● **Records provided**:
..........

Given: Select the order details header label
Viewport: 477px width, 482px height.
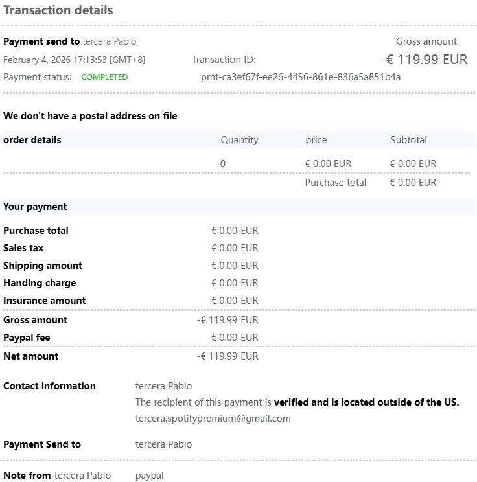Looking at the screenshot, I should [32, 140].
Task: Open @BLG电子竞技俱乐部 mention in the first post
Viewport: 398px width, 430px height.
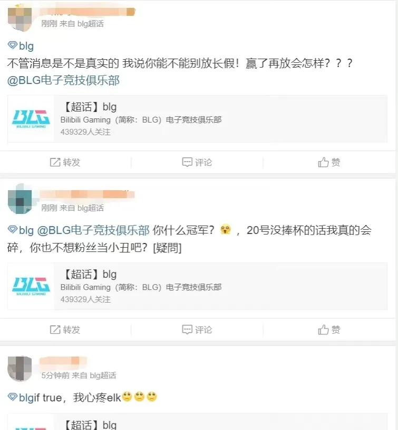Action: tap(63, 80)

..........

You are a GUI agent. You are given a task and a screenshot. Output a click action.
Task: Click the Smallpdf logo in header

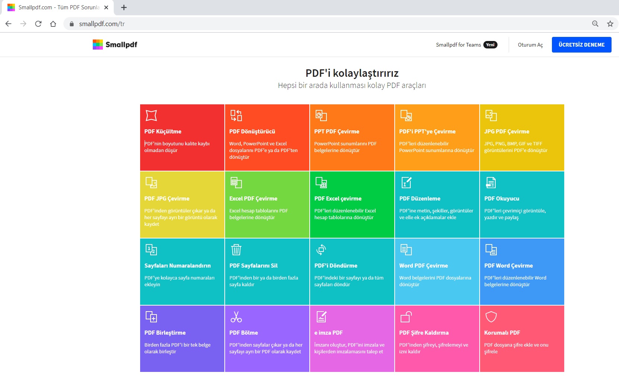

..........

● **Problem**:
Of all the entries above, repeat only the lines from the line that has "You are a GUI" to the line that has "Task: Click the Smallpdf logo in header", both lines included, exactly.

● **Problem solution**:
You are a GUI agent. You are given a task and a screenshot. Output a click action.
Task: Click the Smallpdf logo in header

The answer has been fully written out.